Consider the following statements
1. `sin^(-1)""(4)/(5)+sin^(-1)""(3)/(5)=(pi)/(2)`
2. `tan^(-1)sqrt3+tan^(-1)1=-tan^(-1)(2+sqrt3)`
Which of the above statements (s) is/are correct ?

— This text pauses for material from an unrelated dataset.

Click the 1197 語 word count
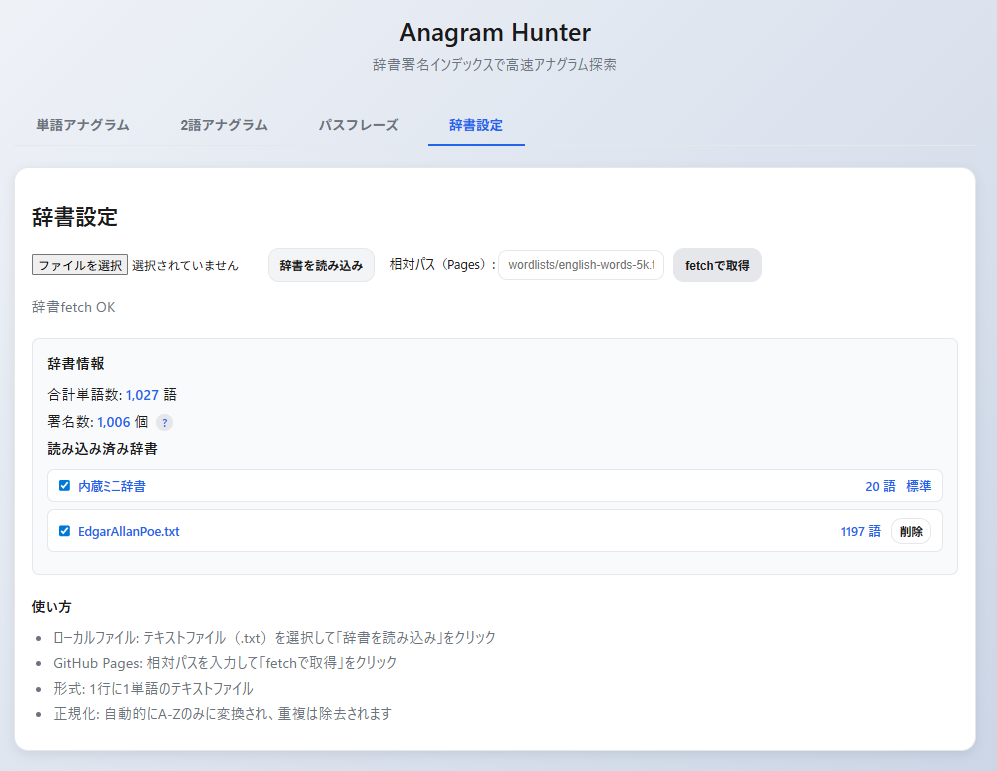Image resolution: width=997 pixels, height=771 pixels. 860,531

To determine the correctness of the given statements, we will analyze each statement step by step. ### Statement 1: \[ \sin^{-1}\left(\frac{4}{5}\right) + \sin^{-1}\left(\frac{3}{5}\right) = \frac{\pi}{2} \] **Step 1: Use the formula for the sum of inverse sine functions.** The formula for the sum of two inverse sine functions is: \[ \sin^{-1}(x) + \sin^{-1}(y) = \sin^{-1}\left(x\sqrt{1-y^2} + y\sqrt{1-x^2}\right) \] where \( x = \frac{4}{5} \) and \( y = \frac{3}{5} \). **Step 2: Calculate \( \sqrt{1 - y^2} \) and \( \sqrt{1 - x^2} \).** \[ \sqrt{1 - y^2} = \sqrt{1 - \left(\frac{3}{5}\right)^2} = \sqrt{1 - \frac{9}{25}} = \sqrt{\frac{16}{25}} = \frac{4}{5} \] \[ \sqrt{1 - x^2} = \sqrt{1 - \left(\frac{4}{5}\right)^2} = \sqrt{1 - \frac{16}{25}} = \sqrt{\frac{9}{25}} = \frac{3}{5} \] **Step 3: Substitute back into the formula.** Now substituting into the formula: \[ \sin^{-1}\left(\frac{4}{5}\right) + \sin^{-1}\left(\frac{3}{5}\right) = \sin^{-1}\left(\frac{4}{5} \cdot \frac{4}{5} + \frac{3}{5} \cdot \frac{3}{5}\right) = \sin^{-1}\left(\frac{16}{25} + \frac{9}{25}\right) = \sin^{-1}\left(\frac{25}{25}\right) = \sin^{-1}(1) \] **Step 4: Conclusion for Statement 1.** Since \(\sin^{-1}(1) = \frac{\pi}{2}\), the first statement is correct. ### Statement 2: \[ \tan^{-1}(\sqrt{3}) + \tan^{-1}(1) = -\tan^{-1}(2 + \sqrt{3}) \] **Step 1: Use the formula for the sum of inverse tangent functions.** The formula for the sum of two inverse tangent functions is: \[ \tan^{-1}(A) + \tan^{-1}(B) = \tan^{-1}\left(\frac{A + B}{1 - AB}\right) \] where \( A = \sqrt{3} \) and \( B = 1 \). **Step 2: Substitute \( A \) and \( B \) into the formula.** \[ \tan^{-1}(\sqrt{3}) + \tan^{-1}(1) = \tan^{-1}\left(\frac{\sqrt{3} + 1}{1 - \sqrt{3} \cdot 1}\right) = \tan^{-1}\left(\frac{\sqrt{3} + 1}{1 - \sqrt{3}}\right) \] **Step 3: Simplify the expression.** Rationalizing the denominator: \[ \frac{\sqrt{3} + 1}{1 - \sqrt{3}} \cdot \frac{1 + \sqrt{3}}{1 + \sqrt{3}} = \frac{(\sqrt{3} + 1)(1 + \sqrt{3})}{(1 - \sqrt{3})(1 + \sqrt{3})} = \frac{3 + \sqrt{3} + \sqrt{3} + 1}{1 - 3} = \frac{4 + 2\sqrt{3}}{-2} = -2 - \sqrt{3} \] **Step 4: Conclusion for Statement 2.** Thus, we have: \[ \tan^{-1}(\sqrt{3}) + \tan^{-1}(1) = \tan^{-1}(-2 - \sqrt{3}) = -\tan^{-1}(2 + \sqrt{3}) \] This shows that the second statement is also correct. ### Final Conclusion: Both statements are correct.